Just one? The problem, with gift giving these days is if he/she/they need it, they either already have it, or can’t afford it — and neither can we. In our age group, no one is yearning for an updated gaming system. We want things like mobility vans. An SUV. Better hearing aids. An adjustable bed. Replacement windows. A kitchen remodel. New roof. Upgraded heating system.
Only one thing for one person? That’s rough. Everyone I love needs something and it isn’t a new iPhone.
I, for one, have all the jewelry I’ll ever need. Okay, I can always use a new pair of earrings, a cashmere sweater, new Emus that don’t leak … but please don’t waste my single gift opportunity on that. If it’s going to be one thing only, a stair lift, please. Can we make it a one gift by bundling it with a car carrier for a pair of scooters … and a pair of scooters? You could make two aging folks really happy and improve their world.
Barring that combo, how about one of the top of the line latest Olympus OMD cameras? It’s weather-proof, faster than a speeding bullet, sharp as a tack, has a built in optical viewfinder … and a few lenses, including (please) a macro for closeups of plants and other flowers.
But what would I get for my other half? I’d buy Garry the absolutely best, most powerful hearing aids available. With a guaranteed upgrade when the technology advances.
If money would translate into something other than hard goods … I would buy for all of us good health. That we might retrieve a bit of spring to our steps, be able to enjoy things we used to love doing. But I can’t buy that. Not even if I had all the money in the world.
Finally, in lieu of expensive gifts, how about some happy times with beloved friends? Let’s share stories and laugh at ourselves — and the absurdity of life. It wouldn’t cost anything and it would cure what ails us.

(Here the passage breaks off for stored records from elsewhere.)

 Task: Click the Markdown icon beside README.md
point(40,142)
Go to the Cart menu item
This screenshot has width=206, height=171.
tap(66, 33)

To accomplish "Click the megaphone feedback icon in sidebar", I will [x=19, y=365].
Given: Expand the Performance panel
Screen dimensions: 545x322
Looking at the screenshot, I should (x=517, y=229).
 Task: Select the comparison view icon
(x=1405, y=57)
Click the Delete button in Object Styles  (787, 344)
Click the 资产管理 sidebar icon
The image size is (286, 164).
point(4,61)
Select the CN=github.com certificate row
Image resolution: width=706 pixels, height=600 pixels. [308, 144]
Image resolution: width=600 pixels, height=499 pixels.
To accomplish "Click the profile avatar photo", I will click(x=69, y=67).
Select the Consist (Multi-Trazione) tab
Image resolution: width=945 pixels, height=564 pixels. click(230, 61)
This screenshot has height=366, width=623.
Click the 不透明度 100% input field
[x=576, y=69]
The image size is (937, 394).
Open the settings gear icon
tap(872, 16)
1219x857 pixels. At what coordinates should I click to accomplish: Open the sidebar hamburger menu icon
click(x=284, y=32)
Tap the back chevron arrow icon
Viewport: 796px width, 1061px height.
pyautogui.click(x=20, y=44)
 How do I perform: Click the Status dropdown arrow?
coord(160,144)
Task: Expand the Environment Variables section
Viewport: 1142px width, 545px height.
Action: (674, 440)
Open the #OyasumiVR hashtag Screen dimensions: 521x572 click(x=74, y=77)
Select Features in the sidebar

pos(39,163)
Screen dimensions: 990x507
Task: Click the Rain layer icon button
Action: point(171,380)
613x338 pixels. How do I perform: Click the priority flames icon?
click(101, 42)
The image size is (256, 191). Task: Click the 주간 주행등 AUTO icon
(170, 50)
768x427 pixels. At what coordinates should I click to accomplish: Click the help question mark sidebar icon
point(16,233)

For a while, anyway.
Here we are again somewhere in what’s probably the most bittersweet or sweet bitter time of the year for most of us. It’s the jolly, holly almost Christmas time. It’s when we see everything filtered through childhood memories, wrapped in music, movies, and hectic preparations. Ready to greet folks we don’t often see. We force ourselves to shift gears, putting aside worries about health, bills, and family drama. Put on a happy face for the most wonderful time of the year.
Emotions are curious things with which the holiday season plays fast and loose. For those of us who tend to internalize our feelings, it can be tricky. Smiling isn’t easy. Showing happiness is not instinctive.
It was easy for me to show emotions in my professional life. I can still produce a professional smile on cue. But now, we’re talking about real life. As time has marched on, I find it harder to get into the Christmas spirit. I miss childhood.
As a kid, Christmas was anticipation. I was Ralphie in A Christmas Story. The year I campaigned for the two-gun Roy Rogers set was very anxious. My hopes were almost dashed when I thought Santa had not heard me as we ripped though our presents that Christmas morning. But Dad, who always had a funny smile during Christmas and New Year’s Eve, motioned to one last present.
Yes!! It was the deluxe Roy Rogers two-gun set with 2 rolls of caps!! Even Mom smiled as I squealed in delight. I never thought we were poor, though Mom frequently reminded us. We nearly always got what we wanted for Christmas. We didn’t feel deprived.
My holiday memories include a whole tribe of relatives who are gone. Our Christmas card list was long. It included aunts, uncles, cousins, grandpa, grandma. I still see them clearly in my sense memory. I used to carefully print the card messages when I was young. As I grew older, I proudly displayed my penmanship, writing endearments to my relatives. I thought they would be in my life forever.
These days, I am the only one in the family who sends real Christmas cards. I write messages to each person and get writer’s cramp for my efforts. But I see my Mother hovering behind me somewhere, nodding her approval. I have to nudge myself not to buy or write cards for Mom, Dad, Grandpa, Grandma … and all those aunts and uncles.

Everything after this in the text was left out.